_Task directions_. Word for word, set down every line of the entries below from the line with "The width and height of the screenshot is (436, 192)." to the line with "Given: Navigate back with the back arrow icon", including both, and no other line.

Saved data entries
____

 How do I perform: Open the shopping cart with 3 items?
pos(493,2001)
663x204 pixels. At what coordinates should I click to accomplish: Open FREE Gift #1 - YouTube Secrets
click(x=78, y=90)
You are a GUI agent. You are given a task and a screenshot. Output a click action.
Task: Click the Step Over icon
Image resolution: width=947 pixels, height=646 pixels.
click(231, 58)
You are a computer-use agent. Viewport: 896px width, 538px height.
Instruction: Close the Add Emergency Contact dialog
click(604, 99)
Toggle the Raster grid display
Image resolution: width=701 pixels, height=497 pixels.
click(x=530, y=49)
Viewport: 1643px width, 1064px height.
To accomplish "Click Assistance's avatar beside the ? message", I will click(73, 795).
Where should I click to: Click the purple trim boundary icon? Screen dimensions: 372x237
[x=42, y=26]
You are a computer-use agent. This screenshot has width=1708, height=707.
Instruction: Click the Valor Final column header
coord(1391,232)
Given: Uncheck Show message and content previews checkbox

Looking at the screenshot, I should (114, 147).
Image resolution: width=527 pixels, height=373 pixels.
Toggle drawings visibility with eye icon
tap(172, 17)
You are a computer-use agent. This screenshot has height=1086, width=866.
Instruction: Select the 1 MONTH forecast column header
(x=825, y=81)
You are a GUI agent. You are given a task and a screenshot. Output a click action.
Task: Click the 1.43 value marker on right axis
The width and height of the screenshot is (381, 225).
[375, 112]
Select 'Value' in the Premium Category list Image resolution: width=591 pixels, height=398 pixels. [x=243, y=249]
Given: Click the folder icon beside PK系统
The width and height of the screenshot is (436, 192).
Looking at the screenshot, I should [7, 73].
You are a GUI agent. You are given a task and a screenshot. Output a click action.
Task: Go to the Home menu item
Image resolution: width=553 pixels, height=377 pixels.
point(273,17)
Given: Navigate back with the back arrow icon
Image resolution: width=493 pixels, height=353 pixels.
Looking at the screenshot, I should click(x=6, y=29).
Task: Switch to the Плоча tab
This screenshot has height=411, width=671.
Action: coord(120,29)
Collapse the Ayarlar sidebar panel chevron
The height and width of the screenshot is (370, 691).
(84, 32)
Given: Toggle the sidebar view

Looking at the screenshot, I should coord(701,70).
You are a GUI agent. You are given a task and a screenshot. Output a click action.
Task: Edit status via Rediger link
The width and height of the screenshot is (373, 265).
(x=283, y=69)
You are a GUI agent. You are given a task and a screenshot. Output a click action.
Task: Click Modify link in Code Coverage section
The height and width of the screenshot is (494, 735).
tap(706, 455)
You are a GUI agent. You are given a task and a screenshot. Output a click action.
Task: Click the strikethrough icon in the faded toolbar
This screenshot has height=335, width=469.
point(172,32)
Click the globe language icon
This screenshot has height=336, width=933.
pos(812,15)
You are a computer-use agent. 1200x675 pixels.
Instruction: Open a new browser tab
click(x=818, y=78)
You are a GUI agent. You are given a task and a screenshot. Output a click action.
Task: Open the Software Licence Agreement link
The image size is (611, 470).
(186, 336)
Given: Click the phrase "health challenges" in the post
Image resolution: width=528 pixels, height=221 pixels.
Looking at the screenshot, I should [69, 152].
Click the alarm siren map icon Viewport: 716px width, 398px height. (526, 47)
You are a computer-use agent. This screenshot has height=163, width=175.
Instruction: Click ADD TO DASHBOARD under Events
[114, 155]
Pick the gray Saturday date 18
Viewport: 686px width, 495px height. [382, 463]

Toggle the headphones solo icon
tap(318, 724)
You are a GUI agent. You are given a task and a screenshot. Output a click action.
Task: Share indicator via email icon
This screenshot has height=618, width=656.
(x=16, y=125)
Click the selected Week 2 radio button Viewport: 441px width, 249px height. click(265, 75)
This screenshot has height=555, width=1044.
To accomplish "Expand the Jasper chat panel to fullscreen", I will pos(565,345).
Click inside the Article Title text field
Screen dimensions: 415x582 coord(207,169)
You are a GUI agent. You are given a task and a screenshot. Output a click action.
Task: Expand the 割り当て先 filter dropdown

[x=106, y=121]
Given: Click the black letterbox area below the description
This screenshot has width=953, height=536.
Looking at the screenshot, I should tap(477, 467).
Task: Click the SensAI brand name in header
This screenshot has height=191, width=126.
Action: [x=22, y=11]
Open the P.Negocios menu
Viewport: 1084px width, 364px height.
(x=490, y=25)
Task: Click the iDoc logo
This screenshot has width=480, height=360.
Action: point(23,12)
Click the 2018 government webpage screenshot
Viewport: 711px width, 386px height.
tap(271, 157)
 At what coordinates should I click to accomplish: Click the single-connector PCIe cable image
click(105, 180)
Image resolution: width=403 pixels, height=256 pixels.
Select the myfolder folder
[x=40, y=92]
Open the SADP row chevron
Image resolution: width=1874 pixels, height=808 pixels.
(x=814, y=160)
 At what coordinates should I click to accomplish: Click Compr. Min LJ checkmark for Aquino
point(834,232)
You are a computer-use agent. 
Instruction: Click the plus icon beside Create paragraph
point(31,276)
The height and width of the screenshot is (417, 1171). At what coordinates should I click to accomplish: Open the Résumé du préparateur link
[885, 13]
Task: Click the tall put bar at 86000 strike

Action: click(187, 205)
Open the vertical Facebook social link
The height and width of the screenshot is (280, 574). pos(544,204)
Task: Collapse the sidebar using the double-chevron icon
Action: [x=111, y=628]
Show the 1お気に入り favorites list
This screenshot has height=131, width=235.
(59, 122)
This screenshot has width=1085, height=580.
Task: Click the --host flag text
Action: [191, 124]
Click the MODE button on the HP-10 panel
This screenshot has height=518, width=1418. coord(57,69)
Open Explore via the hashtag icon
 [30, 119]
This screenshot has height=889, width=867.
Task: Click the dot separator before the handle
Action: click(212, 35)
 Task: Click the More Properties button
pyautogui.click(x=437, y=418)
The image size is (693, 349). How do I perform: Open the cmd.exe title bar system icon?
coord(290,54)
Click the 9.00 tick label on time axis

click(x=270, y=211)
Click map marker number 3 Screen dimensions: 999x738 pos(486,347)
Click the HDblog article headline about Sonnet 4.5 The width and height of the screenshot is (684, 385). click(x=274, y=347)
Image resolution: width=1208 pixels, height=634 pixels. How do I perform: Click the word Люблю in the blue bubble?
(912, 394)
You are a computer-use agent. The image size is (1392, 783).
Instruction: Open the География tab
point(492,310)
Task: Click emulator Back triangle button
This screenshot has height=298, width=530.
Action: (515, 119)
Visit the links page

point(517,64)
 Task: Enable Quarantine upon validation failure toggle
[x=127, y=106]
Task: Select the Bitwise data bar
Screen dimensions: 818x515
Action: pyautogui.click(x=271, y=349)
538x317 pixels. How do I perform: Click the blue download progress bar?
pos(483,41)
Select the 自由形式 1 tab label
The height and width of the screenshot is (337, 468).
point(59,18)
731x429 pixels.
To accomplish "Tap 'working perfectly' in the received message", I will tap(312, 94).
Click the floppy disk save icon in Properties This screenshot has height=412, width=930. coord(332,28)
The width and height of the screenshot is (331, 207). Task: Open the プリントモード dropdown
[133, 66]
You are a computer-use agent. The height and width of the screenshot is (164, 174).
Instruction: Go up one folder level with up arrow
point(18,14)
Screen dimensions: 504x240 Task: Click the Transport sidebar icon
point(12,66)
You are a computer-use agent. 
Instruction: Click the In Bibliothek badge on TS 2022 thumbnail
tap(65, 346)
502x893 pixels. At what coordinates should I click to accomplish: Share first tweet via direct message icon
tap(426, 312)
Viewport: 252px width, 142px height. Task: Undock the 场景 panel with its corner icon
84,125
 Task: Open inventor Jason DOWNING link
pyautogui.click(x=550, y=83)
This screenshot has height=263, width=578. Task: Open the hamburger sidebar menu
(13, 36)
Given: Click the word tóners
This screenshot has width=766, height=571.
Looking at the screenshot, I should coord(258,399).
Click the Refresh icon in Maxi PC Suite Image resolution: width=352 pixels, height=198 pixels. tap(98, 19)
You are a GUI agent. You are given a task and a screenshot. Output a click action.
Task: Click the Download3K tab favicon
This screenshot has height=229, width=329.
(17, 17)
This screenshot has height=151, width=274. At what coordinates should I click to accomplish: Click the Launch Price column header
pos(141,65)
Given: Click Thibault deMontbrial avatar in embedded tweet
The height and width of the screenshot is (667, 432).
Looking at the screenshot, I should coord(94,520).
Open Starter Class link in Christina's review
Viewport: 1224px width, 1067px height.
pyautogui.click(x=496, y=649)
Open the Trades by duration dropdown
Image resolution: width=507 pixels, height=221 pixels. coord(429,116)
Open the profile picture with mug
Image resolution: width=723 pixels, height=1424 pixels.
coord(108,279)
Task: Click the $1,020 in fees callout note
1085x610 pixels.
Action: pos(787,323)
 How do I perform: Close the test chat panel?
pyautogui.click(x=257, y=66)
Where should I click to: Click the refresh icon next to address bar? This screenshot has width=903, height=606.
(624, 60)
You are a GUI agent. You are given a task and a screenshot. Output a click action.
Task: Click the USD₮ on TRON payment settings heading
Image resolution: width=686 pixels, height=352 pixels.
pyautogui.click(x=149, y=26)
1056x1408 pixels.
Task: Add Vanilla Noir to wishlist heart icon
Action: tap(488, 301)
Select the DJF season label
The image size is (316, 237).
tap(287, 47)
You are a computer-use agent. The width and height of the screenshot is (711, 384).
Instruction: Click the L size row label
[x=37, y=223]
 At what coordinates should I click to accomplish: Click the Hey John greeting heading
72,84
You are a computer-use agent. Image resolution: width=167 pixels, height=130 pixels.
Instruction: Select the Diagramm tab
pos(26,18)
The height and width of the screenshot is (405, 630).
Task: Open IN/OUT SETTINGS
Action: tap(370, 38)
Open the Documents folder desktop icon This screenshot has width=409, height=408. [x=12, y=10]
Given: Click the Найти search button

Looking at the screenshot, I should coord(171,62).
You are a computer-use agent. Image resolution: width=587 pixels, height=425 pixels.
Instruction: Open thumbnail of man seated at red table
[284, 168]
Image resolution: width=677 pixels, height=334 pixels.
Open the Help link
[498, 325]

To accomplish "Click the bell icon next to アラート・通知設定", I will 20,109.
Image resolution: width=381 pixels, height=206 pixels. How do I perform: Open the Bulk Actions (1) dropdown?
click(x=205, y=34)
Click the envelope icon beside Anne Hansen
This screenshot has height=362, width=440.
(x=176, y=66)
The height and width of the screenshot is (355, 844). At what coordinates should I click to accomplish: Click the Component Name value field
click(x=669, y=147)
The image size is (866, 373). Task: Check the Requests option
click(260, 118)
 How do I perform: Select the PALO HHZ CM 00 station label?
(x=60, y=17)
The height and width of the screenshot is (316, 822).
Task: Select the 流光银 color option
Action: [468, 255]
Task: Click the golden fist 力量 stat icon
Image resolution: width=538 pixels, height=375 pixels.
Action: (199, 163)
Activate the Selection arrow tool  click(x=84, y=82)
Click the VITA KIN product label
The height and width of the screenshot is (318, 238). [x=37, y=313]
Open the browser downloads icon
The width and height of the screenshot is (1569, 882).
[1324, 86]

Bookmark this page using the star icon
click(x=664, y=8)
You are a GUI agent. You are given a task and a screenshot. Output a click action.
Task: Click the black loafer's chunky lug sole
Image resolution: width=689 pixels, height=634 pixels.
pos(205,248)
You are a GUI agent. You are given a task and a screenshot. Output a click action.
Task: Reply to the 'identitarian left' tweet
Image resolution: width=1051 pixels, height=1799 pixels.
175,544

____

_Your solution_.
The width and height of the screenshot is (436, 192).
Looking at the screenshot, I should [7, 73].
You are a GUI agent. You are given a task and a screenshot. Output a click action.
Task: Go to the Home menu item
Image resolution: width=553 pixels, height=377 pixels.
point(273,17)
Given: Navigate back with the back arrow icon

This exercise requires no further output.